In a book it was mentioned that the level curves of the complex function $\phi (z) = \log\frac{|z-\sqrt{z^2-1}|}{2}$ is an ellipse with foci $1$ and $-1$. I can not establish a relation between the ellipse equation in the complex plane $|z-a|+|z-b|=c$ and the function $\phi(z)$. Is the change of variable possible here? (for example I tried $z = \sinh\omega$ but it did not work).

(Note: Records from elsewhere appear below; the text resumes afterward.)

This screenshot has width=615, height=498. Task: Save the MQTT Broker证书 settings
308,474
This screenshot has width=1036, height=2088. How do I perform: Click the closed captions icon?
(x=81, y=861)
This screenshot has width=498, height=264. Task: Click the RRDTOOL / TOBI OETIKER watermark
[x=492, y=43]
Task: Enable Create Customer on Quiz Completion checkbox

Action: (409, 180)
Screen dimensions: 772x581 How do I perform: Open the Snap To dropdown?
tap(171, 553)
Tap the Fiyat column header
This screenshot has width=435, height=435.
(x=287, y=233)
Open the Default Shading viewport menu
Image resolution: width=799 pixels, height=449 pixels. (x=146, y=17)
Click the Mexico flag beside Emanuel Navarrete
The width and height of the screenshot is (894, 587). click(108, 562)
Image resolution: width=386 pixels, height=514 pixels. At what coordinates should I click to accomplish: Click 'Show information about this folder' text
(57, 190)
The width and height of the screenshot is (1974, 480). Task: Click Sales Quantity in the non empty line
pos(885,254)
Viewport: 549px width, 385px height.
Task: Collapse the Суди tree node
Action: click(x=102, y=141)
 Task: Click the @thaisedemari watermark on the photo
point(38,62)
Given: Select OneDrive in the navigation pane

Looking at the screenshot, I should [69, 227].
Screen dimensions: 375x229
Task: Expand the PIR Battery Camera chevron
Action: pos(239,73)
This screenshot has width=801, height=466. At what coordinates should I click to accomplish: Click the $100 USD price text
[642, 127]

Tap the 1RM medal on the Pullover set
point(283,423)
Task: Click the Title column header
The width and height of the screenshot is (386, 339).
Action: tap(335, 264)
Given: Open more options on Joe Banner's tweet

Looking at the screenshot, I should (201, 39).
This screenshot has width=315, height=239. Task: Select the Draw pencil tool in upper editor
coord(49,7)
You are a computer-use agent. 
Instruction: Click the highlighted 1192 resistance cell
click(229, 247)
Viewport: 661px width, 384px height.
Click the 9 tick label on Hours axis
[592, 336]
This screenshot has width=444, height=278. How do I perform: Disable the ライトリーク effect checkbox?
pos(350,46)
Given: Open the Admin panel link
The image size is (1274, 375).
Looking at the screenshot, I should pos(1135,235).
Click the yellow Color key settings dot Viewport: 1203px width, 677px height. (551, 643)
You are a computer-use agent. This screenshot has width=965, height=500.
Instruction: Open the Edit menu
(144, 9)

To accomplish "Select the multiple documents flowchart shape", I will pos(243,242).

Can anyone help me to prove it?
Thanks in advance.
You can just ignore $\log$ and $2$ in the fraction, and concentrate on $|z-\sqrt{z^2-1}| = r$ for $r>0$.
Let $w = z-\sqrt{z^2-1}$. Then $z - w = \sqrt{z^2-1}$ and $(z-w)^2 = z^2 - 1$. It follows that $z = \frac{w^2+1}{2w}.$ We have
\begin{align} \left| \frac{w^2+1}{2w} + 1 \right| + \left| \frac{w^2+1}{2w} - 1 \right| &= \left| \frac{(w+1)^2}{2w}\right| + \left| \frac{(w-1)^2}{2w}\right|\\ &= \frac{(w+1)(\overline w + 1)}{2|w|} + \frac{(w-1)(\overline w - 1)}{2|w|}\\ &= \frac{w\overline w + w + \overline w + 1}{2|w|} + \frac{w\overline w - w - \overline w + 1}{2|w|}\\ &= \frac{|w|^2 + 1}{|w|} \end{align}
and thus if $|w|$ is constant, so is $\left| \frac{w^2+1}{2w} + 1 \right| + \left| \frac{w^2+1}{2w} - 1 \right|$. Therefore, solutions of $|z-\sqrt{z^2-1}|=r$ lie on an ellipse.
However, it seems the contours are actually not the whole ellipses.